## Requirement
Please restate, exactly as they appear, only the lines from the one that contains "Given: Click the red 13,99 price" to the final line of the entries, with no pictures.

Entries shown: Begin

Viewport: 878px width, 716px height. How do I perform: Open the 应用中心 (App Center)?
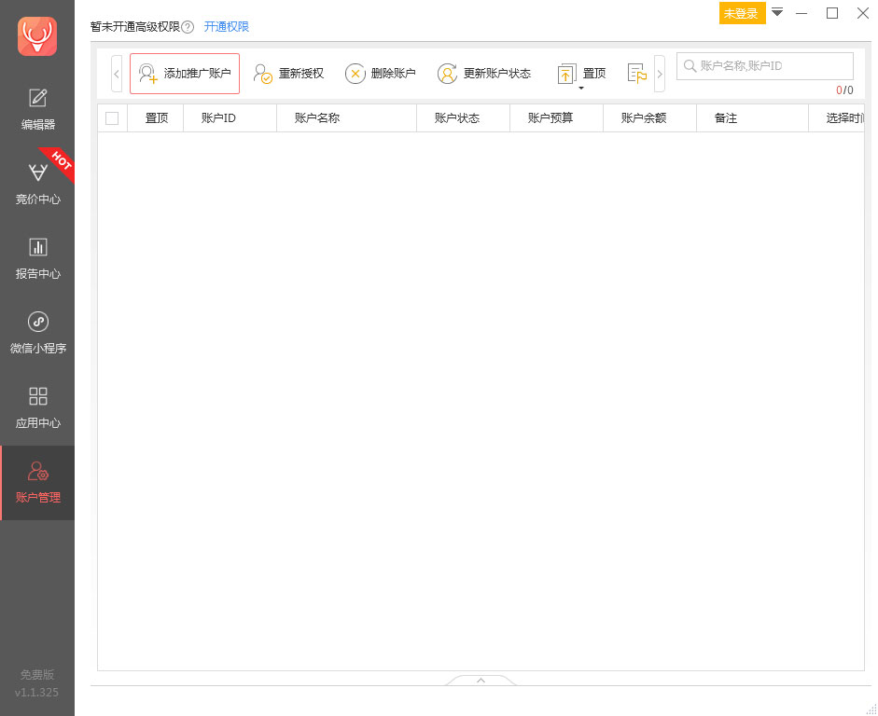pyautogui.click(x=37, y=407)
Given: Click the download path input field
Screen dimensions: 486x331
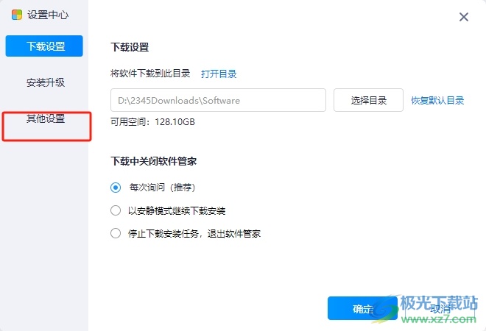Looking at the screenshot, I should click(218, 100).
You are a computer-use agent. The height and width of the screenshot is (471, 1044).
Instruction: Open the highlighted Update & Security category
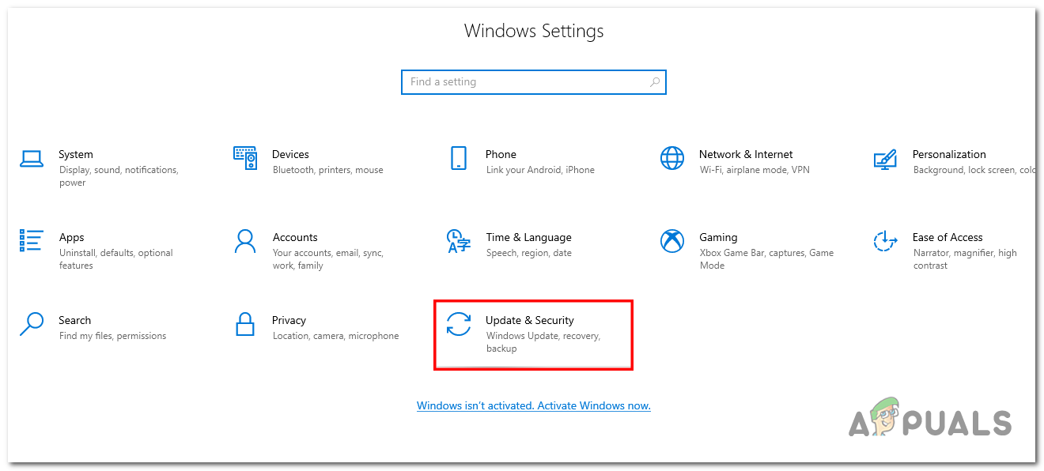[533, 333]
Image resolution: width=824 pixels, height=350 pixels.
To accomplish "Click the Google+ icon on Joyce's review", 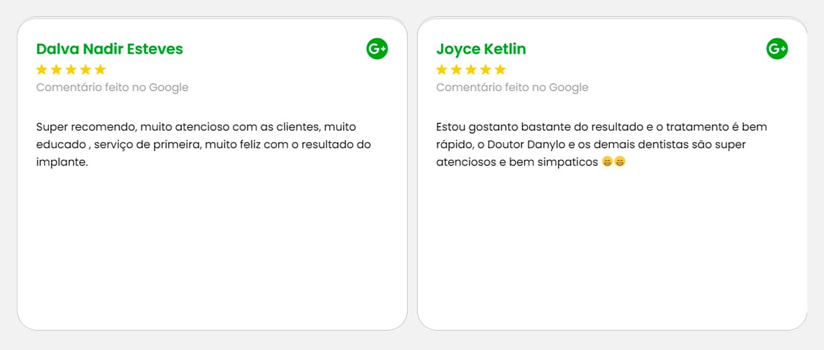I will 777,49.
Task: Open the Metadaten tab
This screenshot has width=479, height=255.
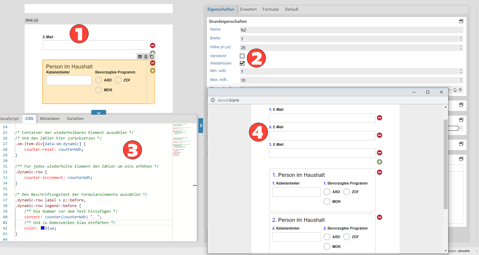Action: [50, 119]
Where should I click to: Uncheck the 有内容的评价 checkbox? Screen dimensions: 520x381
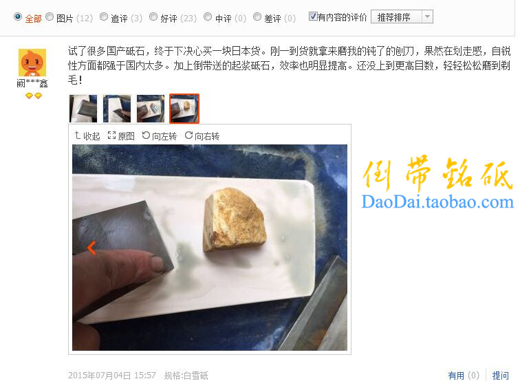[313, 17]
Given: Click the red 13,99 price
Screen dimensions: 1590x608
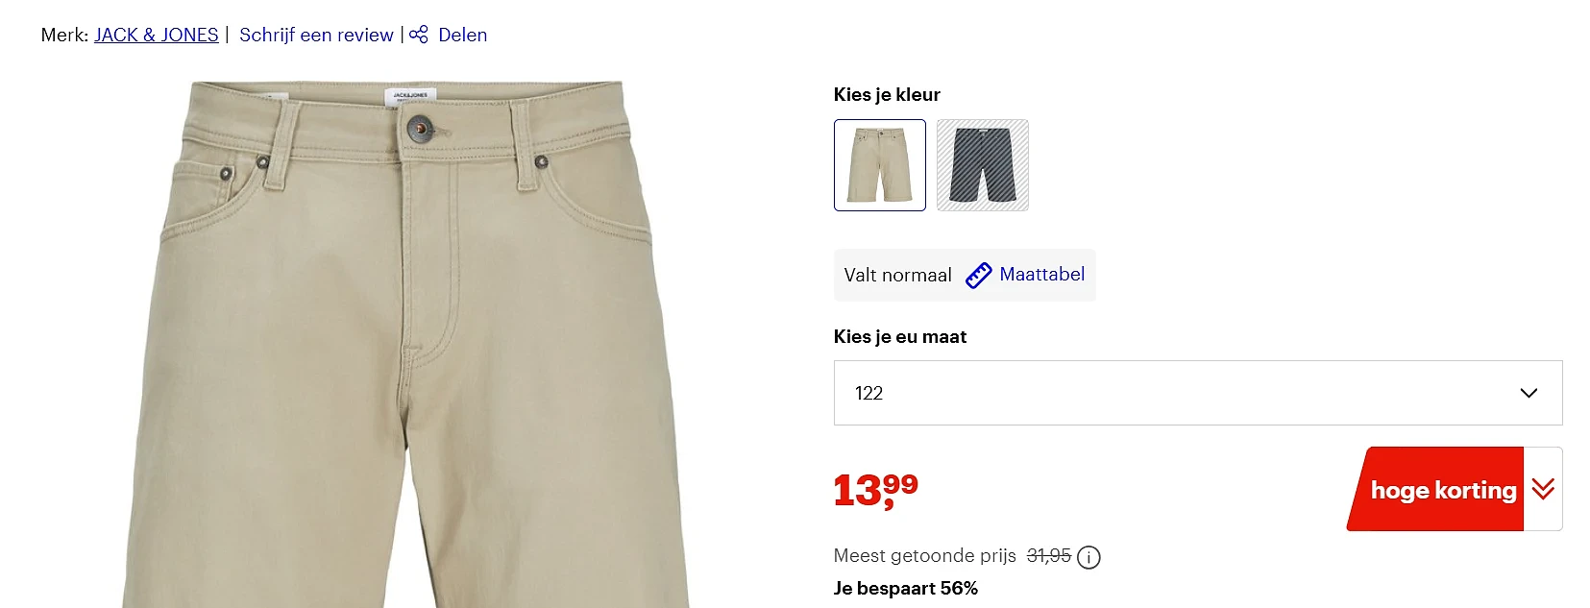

Entries shown: End

## Output of the exercise
Given: Click the red 13,99 price
Screen dimensions: 1590x608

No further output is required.